- [Prompt]: Restate every record that follows, keeping it exact.

- [Records for this task]:

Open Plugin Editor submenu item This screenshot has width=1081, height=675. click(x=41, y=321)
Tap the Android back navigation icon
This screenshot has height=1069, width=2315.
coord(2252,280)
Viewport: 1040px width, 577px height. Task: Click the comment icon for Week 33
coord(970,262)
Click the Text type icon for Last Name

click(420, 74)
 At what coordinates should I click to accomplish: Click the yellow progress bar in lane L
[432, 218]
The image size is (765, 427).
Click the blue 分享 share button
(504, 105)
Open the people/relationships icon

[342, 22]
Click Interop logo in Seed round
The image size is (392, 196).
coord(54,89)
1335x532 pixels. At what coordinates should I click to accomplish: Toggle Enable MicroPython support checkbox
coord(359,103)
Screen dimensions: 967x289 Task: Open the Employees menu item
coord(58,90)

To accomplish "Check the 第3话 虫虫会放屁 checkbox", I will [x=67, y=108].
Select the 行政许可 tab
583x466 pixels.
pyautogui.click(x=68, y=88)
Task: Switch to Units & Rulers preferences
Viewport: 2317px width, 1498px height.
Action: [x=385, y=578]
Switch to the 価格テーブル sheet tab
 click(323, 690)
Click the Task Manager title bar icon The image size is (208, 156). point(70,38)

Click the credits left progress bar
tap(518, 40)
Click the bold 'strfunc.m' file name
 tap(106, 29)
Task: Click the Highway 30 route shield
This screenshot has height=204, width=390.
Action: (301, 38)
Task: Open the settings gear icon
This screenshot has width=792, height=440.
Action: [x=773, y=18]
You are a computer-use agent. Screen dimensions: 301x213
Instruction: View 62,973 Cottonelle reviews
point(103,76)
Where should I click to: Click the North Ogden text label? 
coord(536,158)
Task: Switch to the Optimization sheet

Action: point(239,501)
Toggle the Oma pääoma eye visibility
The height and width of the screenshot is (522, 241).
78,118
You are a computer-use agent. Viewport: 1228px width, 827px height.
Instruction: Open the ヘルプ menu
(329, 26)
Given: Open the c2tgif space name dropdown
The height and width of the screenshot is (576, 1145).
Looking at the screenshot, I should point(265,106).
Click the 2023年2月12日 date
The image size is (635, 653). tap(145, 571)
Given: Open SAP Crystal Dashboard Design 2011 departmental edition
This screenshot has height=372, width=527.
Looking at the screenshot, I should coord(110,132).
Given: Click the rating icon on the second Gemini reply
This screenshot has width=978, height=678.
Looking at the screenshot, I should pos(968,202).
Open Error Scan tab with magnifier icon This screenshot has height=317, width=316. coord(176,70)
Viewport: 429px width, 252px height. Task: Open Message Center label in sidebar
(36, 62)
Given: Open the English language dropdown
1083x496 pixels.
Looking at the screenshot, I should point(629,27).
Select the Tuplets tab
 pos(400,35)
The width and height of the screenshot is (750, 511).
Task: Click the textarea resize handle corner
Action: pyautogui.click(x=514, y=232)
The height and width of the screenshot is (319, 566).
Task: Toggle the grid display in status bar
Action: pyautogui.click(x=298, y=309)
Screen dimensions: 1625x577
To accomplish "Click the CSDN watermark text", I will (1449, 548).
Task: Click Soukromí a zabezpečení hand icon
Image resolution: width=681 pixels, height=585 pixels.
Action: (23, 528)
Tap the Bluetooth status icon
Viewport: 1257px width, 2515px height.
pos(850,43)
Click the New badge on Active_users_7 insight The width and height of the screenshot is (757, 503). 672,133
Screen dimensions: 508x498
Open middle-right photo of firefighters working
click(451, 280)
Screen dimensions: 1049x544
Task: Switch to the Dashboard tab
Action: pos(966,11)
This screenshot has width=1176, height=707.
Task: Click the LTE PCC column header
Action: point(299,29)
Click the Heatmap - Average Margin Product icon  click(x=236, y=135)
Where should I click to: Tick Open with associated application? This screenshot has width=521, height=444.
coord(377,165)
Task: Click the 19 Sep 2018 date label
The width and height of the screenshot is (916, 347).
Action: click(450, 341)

- [Solution]:
Open Plugin Editor submenu item This screenshot has width=1081, height=675. click(x=41, y=321)
Tap the Android back navigation icon
This screenshot has height=1069, width=2315.
coord(2252,280)
Viewport: 1040px width, 577px height. Task: Click the comment icon for Week 33
coord(970,262)
Click the Text type icon for Last Name

click(420, 74)
 At what coordinates should I click to accomplish: Click the yellow progress bar in lane L
[432, 218]
The image size is (765, 427).
Click the blue 分享 share button
(504, 105)
Open the people/relationships icon

[342, 22]
Click Interop logo in Seed round
The image size is (392, 196).
coord(54,89)
1335x532 pixels. At what coordinates should I click to accomplish: Toggle Enable MicroPython support checkbox
coord(359,103)
Screen dimensions: 967x289 Task: Open the Employees menu item
coord(58,90)

To accomplish "Check the 第3话 虫虫会放屁 checkbox", I will [x=67, y=108].
Select the 行政许可 tab
583x466 pixels.
pyautogui.click(x=68, y=88)
Task: Switch to Units & Rulers preferences
Viewport: 2317px width, 1498px height.
Action: [x=385, y=578]
Switch to the 価格テーブル sheet tab
 click(323, 690)
Click the Task Manager title bar icon The image size is (208, 156). point(70,38)

Click the credits left progress bar
tap(518, 40)
Click the bold 'strfunc.m' file name
 tap(106, 29)
Task: Click the Highway 30 route shield
This screenshot has height=204, width=390.
Action: (301, 38)
Task: Open the settings gear icon
This screenshot has width=792, height=440.
Action: [x=773, y=18]
You are a computer-use agent. Screen dimensions: 301x213
Instruction: View 62,973 Cottonelle reviews
point(103,76)
Where should I click to: Click the North Ogden text label? 
coord(536,158)
Task: Switch to the Optimization sheet

Action: point(239,501)
Toggle the Oma pääoma eye visibility
The height and width of the screenshot is (522, 241).
78,118
You are a computer-use agent. Viewport: 1228px width, 827px height.
Instruction: Open the ヘルプ menu
(329, 26)
Given: Open the c2tgif space name dropdown
The height and width of the screenshot is (576, 1145).
Looking at the screenshot, I should point(265,106).
Click the 2023年2月12日 date
The image size is (635, 653). tap(145, 571)
Given: Open SAP Crystal Dashboard Design 2011 departmental edition
This screenshot has height=372, width=527.
Looking at the screenshot, I should coord(110,132).
Given: Click the rating icon on the second Gemini reply
This screenshot has width=978, height=678.
Looking at the screenshot, I should pos(968,202).
Open Error Scan tab with magnifier icon This screenshot has height=317, width=316. coord(176,70)
Viewport: 429px width, 252px height. Task: Open Message Center label in sidebar
(36, 62)
Given: Open the English language dropdown
1083x496 pixels.
Looking at the screenshot, I should point(629,27).
Select the Tuplets tab
 pos(400,35)
The width and height of the screenshot is (750, 511).
Task: Click the textarea resize handle corner
Action: pyautogui.click(x=514, y=232)
The height and width of the screenshot is (319, 566).
Task: Toggle the grid display in status bar
Action: pyautogui.click(x=298, y=309)
Screen dimensions: 1625x577
To accomplish "Click the CSDN watermark text", I will (1449, 548).
Task: Click Soukromí a zabezpečení hand icon
Image resolution: width=681 pixels, height=585 pixels.
Action: (23, 528)
Tap the Bluetooth status icon
Viewport: 1257px width, 2515px height.
pos(850,43)
Click the New badge on Active_users_7 insight The width and height of the screenshot is (757, 503). 672,133
Screen dimensions: 508x498
Open middle-right photo of firefighters working
click(451, 280)
Screen dimensions: 1049x544
Task: Switch to the Dashboard tab
Action: pos(966,11)
This screenshot has width=1176, height=707.
Task: Click the LTE PCC column header
Action: point(299,29)
Click the Heatmap - Average Margin Product icon  click(x=236, y=135)
Where should I click to: Tick Open with associated application? This screenshot has width=521, height=444.
coord(377,165)
Task: Click the 19 Sep 2018 date label
The width and height of the screenshot is (916, 347).
Action: click(450, 341)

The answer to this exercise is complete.